◆ Textauszug:
· · · ·

Personenfreizügigkeit verteuerte die Mieten – zunächst

Der Wohnungsmangel und die Mietpreisexplosion sind also auch hausgemacht – welche Rolle die hohe Zuwanderung dabei spielt, lässt sich nicht genau entschlüsseln. Das war in der Vergangenheit auch schon anders: Eine Anfang Jahr veröffentlichte Studie zeigt auf, wie sich die Mieten und Hauspreise in den Jahren nach Einführung der Personenfreizügigkeit erhöhten. Die Forschenden der Universitäten Freiburg und Hohenheim erklären sich den preistreibenden Effekt mit dem sprunghaften Anstieg der Zuwanderung, den die Schweiz damals erlebte. Zudem kamen mit dem EU-Abkommen vermehrt gut ausgebildete Ausländerinnen und Ausländer in die Schweiz, die sich teure Wohnungen und Einfamilienhäuser leisten konnten – der Charakter der Einwanderung veränderte sich.

Doch nach etwa zehn Jahren verflüchtigte sich dieser Effekt: Der Immobilienmarkt passte sich vermutlich an die nun höhere Nachfrage an. Mit anderen Worten: Es wurden mehr Wohnungen gebaut.

Die aktuelle Situation lässt sich nicht mit 2002 und den Folgejahren vergleichen. Damals stieg die Zuwanderung sprunghaft. Ökonomisch betrachtet erlebte der Immobilienmarkt einen Schock. Heute bleibt die Überraschung aus, schon seit Jahren kommen jedes Jahr viele gut ausgebildete Menschen aus der EU ins Land.

Wohnungsbau stockt weiter

Werden jetzt auch in der Schweiz bald mehr Wohnungen gebaut, damit der Markt wieder ins Lot gerät? Nach einer Trendwende sieht es nicht aus. Die steigenden Zinsen machen den Bau von neuen Wohnungen weniger attraktiv, die Immobilienbranche klagt zudem über die Bürokratie. Die Teuerung und die strenge Raumplanung erschweren den Wohnungsbau zusätzlich. «Es gibt derzeit kaum Anzeichen dafür, dass beim Wohnungsbau schon bald eine dynamischere Entwicklung einsetzt», schreibt Wüest Partner in der Analyse «Immobilien-Monitor» vom März.

Die Sorge vor einer Wohnungsnot wird die Schweiz also vermutlich auch über den Wahlherbst 2023 hinaus beschäftigen.

· · · ·

◆ Aufgabe 1:
Beantworte anhand des Textauszugs diese Fragen:
(a) An welchen Universitäten arbeiten die Forschenden der Studie, die Anfang Jahr veröffentlicht wurde?
(b) Nach etwa wie vielen Jahren verflüchtigte sich der preistreibende Effekt?
(c) Wie heißt die Analyse von Wüest Partner, aus der zitiert wird?
◆ Aufgabe 2:
Schreibe den Abschnitt des Textauszugs zwischen "Werden jetzt auch" und "2023 hinaus beschäftigen.", beide eingeschlossen, neu und setze dabei "Regulierung" anstelle von "Bürokratie".
Die Datensätze sind eigenständiges Material und gehören nicht zum Textauszug.

◆ Bereitgestellte Daten:
· · · ·

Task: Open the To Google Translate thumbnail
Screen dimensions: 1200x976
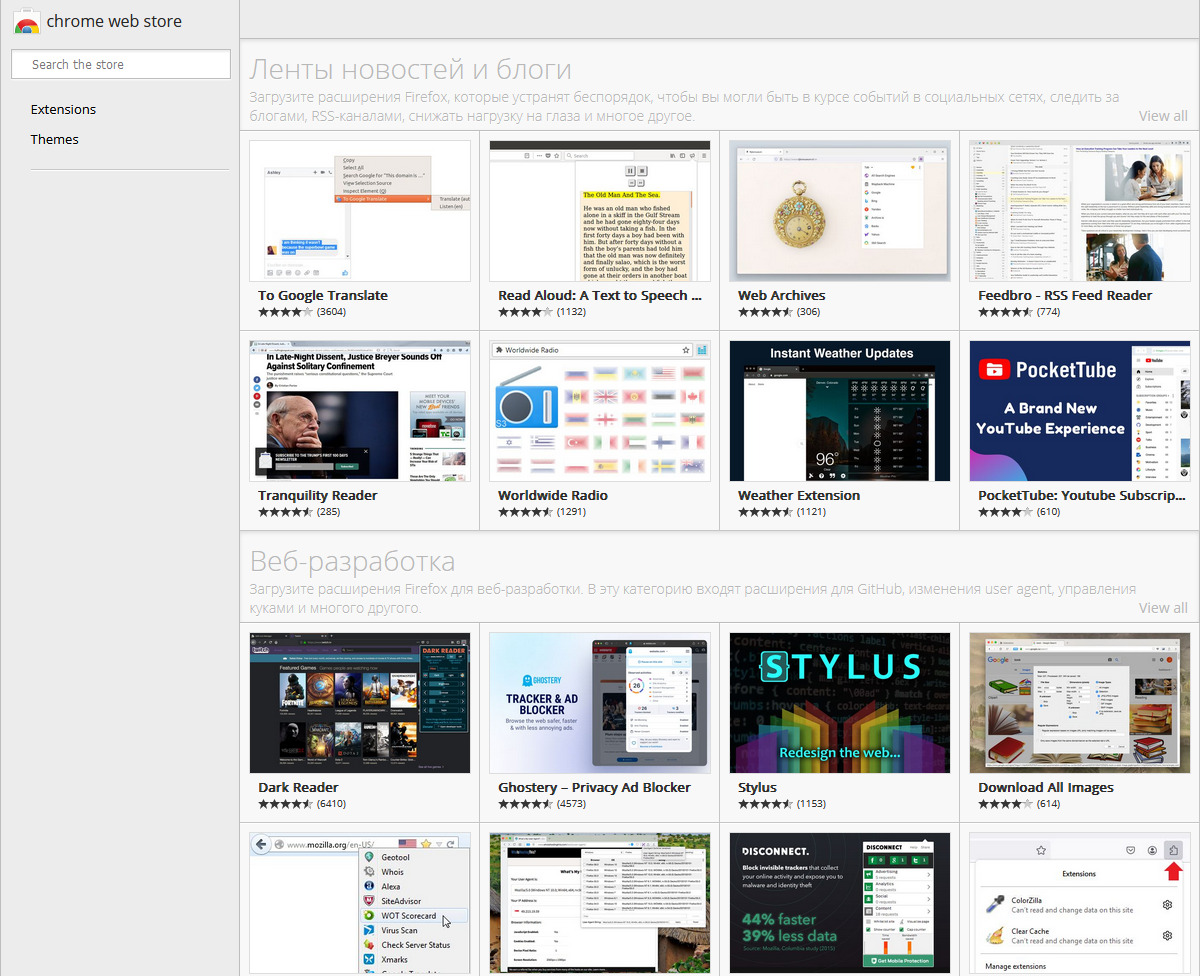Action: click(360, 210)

· · · ·

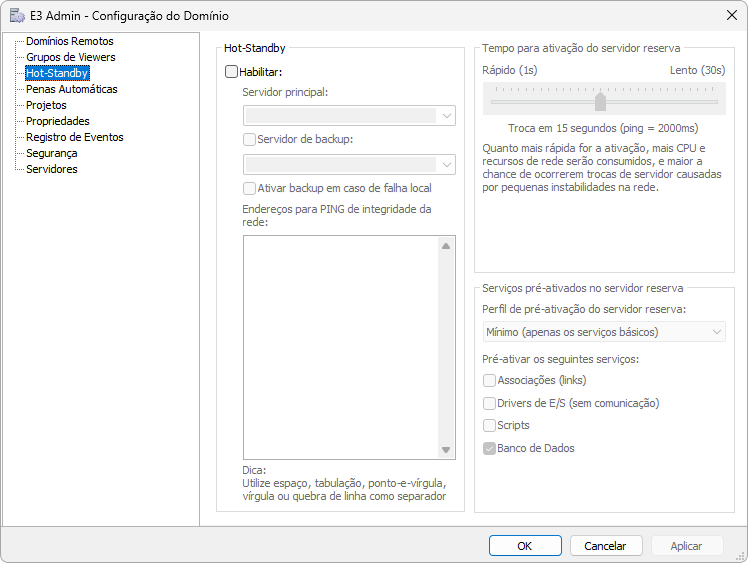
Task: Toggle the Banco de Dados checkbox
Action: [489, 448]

· · · ·

◆ Antwort 1:
(a) An den Universitäten Freiburg und Hohenheim.
(b) Nach etwa zehn Jahren.
(c) «Immobilien-Monitor» (vom März).

◆ Antwort 2:
Werden jetzt auch in der Schweiz bald mehr Wohnungen gebaut, damit der Markt wieder ins Lot gerät? Nach einer Trendwende sieht es nicht aus. Die steigenden Zinsen machen den Bau von neuen Wohnungen weniger attraktiv, die Immobilienbranche klagt zudem über die Regulierung. Die Teuerung und die strenge Raumplanung erschweren den Wohnungsbau zusätzlich. «Es gibt derzeit kaum Anzeichen dafür, dass beim Wohnungsbau schon bald eine dynamischere Entwicklung einsetzt», schreibt Wüest Partner in der Analyse «Immobilien-Monitor» vom März.

Die Sorge vor einer Wohnungsnot wird die Schweiz also vermutlich auch über den Wahlherbst 2023 hinaus beschäftigen.